Accessor to the object’s name.

Returns:

name : str

The name of the object.

getOperator()

Accessor to the comparaison operator of the Event.

Returns:

operator : ComparisonOperator

Comparaison operator used to define the Event.

getProcess()

Get the stochastic process.

Returns:

process : Process

Stochastic process used to define the Event.

getRandomParameters()

Accessor to the distribution’s random parameter randomParameters.

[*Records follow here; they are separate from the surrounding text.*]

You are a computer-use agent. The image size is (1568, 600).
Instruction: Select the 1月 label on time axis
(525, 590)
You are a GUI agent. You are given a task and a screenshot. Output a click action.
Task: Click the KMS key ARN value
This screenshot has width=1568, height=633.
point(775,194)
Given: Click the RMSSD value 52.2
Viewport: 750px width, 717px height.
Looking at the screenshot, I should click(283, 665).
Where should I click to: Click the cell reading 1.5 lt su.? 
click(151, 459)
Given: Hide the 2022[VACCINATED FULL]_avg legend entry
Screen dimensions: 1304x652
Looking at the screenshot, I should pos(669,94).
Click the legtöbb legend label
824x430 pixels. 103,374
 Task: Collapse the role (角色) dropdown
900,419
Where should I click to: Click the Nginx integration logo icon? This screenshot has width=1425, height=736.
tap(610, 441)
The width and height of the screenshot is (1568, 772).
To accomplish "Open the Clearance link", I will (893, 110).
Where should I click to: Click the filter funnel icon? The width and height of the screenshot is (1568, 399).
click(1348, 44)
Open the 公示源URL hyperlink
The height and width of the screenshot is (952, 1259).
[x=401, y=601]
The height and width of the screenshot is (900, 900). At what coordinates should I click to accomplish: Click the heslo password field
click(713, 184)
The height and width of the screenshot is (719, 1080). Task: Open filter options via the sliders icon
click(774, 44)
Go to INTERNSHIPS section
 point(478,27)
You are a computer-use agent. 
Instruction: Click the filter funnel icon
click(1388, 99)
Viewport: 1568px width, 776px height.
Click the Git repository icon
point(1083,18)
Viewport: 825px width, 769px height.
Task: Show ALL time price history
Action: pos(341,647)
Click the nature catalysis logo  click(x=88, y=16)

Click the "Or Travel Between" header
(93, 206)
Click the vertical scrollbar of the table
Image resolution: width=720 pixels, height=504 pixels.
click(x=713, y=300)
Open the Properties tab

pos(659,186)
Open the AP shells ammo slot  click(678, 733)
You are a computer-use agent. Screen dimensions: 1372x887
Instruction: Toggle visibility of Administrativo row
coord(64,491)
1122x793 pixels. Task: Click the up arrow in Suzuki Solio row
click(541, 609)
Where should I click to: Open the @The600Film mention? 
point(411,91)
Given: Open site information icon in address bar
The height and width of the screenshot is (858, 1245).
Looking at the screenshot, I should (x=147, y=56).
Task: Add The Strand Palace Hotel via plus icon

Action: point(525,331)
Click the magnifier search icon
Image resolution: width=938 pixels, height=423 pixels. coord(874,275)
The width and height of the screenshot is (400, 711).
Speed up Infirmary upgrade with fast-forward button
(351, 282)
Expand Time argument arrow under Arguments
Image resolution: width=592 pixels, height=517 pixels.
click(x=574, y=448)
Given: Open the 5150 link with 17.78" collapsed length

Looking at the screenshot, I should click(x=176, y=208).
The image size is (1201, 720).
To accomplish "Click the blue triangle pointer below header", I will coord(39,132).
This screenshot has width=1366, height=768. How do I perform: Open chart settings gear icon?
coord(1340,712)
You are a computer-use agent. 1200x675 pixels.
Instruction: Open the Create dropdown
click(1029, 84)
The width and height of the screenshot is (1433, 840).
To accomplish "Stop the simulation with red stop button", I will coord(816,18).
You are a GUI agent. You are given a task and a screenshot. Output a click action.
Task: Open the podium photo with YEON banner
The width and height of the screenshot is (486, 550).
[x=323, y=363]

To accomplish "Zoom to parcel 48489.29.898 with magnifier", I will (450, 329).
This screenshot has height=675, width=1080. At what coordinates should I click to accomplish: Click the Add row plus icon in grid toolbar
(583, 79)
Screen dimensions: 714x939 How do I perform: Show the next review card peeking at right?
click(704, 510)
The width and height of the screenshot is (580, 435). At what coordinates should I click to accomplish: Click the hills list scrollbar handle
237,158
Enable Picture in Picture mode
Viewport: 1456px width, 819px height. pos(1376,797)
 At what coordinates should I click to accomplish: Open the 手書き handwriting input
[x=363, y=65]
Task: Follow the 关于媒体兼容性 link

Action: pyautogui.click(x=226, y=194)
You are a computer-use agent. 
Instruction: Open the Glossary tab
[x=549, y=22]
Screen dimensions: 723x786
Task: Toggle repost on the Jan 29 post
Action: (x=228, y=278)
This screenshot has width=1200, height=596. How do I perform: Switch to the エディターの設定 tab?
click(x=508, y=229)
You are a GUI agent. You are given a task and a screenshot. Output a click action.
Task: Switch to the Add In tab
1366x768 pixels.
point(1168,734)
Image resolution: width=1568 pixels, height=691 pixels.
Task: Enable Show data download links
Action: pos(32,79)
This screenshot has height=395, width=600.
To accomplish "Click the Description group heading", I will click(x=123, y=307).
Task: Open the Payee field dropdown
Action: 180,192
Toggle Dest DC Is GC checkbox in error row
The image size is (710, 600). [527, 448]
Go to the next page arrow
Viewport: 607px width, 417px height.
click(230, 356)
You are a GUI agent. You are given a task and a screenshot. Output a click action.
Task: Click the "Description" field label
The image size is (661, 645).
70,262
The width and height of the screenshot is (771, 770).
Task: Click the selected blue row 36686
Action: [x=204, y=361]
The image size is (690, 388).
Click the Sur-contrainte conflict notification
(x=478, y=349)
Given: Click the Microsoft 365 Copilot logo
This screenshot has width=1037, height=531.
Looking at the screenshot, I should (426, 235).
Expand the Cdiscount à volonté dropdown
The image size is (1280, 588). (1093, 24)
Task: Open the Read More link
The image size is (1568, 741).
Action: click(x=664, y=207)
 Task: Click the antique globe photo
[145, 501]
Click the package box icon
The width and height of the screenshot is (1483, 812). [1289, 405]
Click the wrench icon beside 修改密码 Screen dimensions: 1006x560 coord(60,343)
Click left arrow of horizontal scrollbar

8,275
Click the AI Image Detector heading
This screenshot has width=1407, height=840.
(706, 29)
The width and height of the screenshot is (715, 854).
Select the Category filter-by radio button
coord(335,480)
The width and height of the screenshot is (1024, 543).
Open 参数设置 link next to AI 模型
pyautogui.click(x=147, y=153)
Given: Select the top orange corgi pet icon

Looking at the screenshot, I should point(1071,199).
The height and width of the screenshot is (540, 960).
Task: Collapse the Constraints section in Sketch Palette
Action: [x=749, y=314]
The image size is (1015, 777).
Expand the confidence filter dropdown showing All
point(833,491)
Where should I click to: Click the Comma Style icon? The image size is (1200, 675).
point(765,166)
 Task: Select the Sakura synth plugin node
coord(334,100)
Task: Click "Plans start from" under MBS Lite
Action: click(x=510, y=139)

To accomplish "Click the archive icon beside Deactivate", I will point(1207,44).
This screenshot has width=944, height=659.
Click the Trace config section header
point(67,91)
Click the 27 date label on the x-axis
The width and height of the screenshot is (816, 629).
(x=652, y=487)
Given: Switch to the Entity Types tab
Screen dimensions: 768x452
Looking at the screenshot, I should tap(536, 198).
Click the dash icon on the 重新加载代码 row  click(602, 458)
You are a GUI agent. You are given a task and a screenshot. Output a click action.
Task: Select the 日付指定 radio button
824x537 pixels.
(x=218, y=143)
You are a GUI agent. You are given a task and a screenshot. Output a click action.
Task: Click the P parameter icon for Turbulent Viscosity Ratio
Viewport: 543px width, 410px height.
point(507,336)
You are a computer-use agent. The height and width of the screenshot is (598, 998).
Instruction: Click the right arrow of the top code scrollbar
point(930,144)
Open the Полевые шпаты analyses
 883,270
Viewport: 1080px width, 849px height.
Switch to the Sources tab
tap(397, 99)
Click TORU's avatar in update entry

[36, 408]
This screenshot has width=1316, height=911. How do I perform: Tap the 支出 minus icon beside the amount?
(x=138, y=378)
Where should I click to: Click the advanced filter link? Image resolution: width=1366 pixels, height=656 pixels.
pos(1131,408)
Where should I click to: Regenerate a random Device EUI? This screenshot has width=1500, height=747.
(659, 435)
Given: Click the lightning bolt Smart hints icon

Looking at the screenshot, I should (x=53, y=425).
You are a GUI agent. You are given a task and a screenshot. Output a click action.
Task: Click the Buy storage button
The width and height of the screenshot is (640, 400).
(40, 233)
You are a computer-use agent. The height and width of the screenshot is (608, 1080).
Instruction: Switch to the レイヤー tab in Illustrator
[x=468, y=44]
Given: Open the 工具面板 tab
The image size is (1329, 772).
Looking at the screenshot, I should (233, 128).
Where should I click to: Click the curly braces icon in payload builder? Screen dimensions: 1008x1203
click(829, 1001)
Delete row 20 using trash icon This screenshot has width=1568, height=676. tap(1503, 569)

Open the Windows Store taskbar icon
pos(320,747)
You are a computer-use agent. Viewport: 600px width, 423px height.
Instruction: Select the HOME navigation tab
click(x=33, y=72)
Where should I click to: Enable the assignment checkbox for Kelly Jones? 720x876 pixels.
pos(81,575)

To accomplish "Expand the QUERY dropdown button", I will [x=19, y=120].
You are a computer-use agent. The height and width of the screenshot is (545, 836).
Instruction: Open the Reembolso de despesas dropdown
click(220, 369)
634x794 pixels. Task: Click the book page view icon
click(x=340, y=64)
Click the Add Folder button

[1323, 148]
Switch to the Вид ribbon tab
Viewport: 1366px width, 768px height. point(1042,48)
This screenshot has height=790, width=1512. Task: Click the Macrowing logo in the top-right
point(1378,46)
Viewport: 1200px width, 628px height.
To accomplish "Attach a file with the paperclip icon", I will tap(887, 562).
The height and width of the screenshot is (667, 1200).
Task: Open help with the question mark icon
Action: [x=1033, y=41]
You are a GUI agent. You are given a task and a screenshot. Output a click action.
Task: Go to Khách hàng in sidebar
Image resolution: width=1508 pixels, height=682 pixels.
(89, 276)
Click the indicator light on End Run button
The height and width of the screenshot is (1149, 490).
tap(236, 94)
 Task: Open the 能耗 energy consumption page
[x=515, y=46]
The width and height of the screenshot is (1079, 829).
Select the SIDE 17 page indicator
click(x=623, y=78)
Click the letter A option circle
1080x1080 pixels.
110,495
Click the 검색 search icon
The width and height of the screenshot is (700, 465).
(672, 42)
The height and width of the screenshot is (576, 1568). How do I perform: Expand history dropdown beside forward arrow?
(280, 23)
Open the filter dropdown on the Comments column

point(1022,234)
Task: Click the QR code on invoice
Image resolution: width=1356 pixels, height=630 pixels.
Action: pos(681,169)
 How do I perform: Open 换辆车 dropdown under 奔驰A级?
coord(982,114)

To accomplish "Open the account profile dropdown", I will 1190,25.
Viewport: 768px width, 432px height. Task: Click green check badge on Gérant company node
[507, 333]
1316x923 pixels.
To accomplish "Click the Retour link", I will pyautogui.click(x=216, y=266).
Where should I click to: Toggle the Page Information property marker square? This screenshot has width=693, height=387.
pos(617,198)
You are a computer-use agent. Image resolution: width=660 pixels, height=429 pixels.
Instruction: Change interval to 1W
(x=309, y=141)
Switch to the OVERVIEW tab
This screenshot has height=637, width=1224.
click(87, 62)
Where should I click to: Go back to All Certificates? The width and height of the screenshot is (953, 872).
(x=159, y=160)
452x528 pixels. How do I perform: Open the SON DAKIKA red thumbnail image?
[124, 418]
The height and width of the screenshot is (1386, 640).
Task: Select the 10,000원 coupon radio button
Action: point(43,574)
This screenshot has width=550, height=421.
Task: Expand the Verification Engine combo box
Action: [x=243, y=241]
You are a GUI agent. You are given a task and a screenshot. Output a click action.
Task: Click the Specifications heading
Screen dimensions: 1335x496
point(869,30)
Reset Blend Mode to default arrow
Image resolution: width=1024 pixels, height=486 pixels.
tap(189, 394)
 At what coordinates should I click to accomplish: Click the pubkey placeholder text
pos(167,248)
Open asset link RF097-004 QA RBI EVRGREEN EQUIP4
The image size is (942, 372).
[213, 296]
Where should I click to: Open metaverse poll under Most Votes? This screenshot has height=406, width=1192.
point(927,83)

Returns:randomParameters : RandomVector, the random parameters \vect{\Theta}.
getRealization(*args)

Compute one realization of the RandomVector.

Returns:

aRealization : Point

Sequence of values randomly determined from the RandomVector definition. In the case of an event: one realization of the event (considered as a Bernoulli variable) which is a boolean value (1 for the realization of the event and 0 else).

See also

getSample

Examples

>>> import openturns as ot
>>> distribution = ot.Normal([0.0, 0.0], [1.0, 1.0], ot.CorrelationMatrix(2))
>>> randomVector = ot.RandomVector(distribution)
>>> ot.RandomGenerator.SetSeed(0)
>>> print(randomVector.getRealization())
[0.608202,-1.26617]
>>> print(randomVector.getRealization())
[-0.438266,1.20548]
getSample(size)

Compute realizations of the RandomVector.

Parameters:

n : int, n \geq 0

Number of realizations needed.

Returns:

realizations : Sample

n sequences of values randomly determined from the RandomVector definition. In the case of an event: n realizations of the event (considered as a Bernoulli variable) which are boolean values (1 for the realization of the event and 0 else).

See also

getRealization

Examples

>>> import openturns as ot
>>> distribution = ot.Normal([0.0, 0.0], [1.0, 1.0], ot.CorrelationMatrix(2))
>>> randomVector = ot.RandomVector(distribution)
>>> ot.RandomGenerator.SetSeed(0)
>>> print(randomVector.getSample(3))
    [ X0        X1        ]
0 : [  0.608202 -1.26617  ]
1 : [ -0.438266  1.20548  ]
2 : [ -2.18139   0.350042 ]
getShadowedId()

Accessor to the object’s shadowed id.

Returns:

id : int

Internal unique identifier.

getThreshold()

Accessor to the threshold of the Event.

Returns:

threshold : float

Threshold of the Event.

getVisibility()

Accessor to the object’s visibility state.

Returns:

visible : bool

Visibility flag.

hasName()

Test if the object is named.

Returns:

hasName : bool

True if the name is not empty.

hasVisibleName()

Test if the object has a distinguishable name.

Returns:

hasVisibleName : bool

True if the name is not empty and not the default one.

isComposite()

Accessor to know if the RandomVector is a composite one.

Returns:

isComposite : bool

Indicates if the RandomVector is of type Composite or not.

setDescription(description)

Accessor to the description of the RandomVector.

Parameters:

description : str or sequence of str

Describes the components of the RandomVector.

setName(name)

Accessor to the object’s name.

Parameters:

name : str

The name of the object.

setShadowedId(id)

Accessor to the object’s shadowed id.

Parameters:

id : int

Internal unique identifier.

setVisibility(visible)

Accessor to the object’s visibility state.

Parameters:

visible : bool

Visibility flag.